The series stars Merritt Wever (Unbelievable) as Ruby, a married woman from California who in the opening scene is sitting alone in a family SUV parked in a crowded Target lot contemplating whether she’ll get to use her new yoga mat at some point.

She gets a text from someone named Billy saying one word: RUN. Initially Ruby attempts to ignore the text by trying — and ultimately failing — to get out of the car, and soon realizes she is unable to quell the anxiety that builds up within her to answer the text. She eventually texts back “RUN” then drives to the airport, books a flight to New York City and boards a train.

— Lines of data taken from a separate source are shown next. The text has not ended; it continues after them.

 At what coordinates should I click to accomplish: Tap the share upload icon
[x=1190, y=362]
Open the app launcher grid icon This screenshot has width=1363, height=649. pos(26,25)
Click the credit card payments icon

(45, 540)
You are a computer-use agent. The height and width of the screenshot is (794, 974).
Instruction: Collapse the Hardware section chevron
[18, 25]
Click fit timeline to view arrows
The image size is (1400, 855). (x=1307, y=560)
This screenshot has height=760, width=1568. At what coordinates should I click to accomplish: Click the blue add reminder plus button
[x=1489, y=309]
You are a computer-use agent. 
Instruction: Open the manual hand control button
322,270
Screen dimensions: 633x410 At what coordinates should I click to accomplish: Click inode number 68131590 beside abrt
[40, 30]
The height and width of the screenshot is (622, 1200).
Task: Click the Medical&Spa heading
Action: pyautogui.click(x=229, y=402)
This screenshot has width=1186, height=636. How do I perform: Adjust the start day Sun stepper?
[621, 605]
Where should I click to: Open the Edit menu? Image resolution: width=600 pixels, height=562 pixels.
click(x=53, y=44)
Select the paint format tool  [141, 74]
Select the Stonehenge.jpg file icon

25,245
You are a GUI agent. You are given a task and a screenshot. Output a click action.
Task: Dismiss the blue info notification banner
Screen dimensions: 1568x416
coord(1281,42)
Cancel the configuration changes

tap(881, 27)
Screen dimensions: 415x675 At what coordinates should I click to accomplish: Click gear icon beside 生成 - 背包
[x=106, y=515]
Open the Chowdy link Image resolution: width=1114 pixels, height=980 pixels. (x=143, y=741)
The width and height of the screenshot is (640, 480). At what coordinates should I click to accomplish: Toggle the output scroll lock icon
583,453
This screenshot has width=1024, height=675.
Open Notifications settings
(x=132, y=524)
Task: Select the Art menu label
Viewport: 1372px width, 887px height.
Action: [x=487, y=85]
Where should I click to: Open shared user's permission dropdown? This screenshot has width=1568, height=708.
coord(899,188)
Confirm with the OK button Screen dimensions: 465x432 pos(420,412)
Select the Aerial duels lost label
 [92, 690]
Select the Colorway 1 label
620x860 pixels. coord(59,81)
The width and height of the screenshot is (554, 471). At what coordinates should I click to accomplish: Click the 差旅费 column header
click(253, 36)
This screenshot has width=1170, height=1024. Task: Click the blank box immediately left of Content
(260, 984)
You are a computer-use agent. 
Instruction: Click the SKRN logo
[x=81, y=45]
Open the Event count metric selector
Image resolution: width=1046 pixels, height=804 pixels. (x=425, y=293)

There she meets up with Billy (Domhnall Gleeson), her college exboyfriend who’s now a motivational speaker. Years prior, the two had cooked up this scheme about dropping everything to meet if one of them texts RUN and the other answers the same.

The twists and turns come as the two learn more about each other after their 17-year parting, and revelations are exposed as they look to shed their respectively unfulfilling lives for what they perceive as better outcomes together.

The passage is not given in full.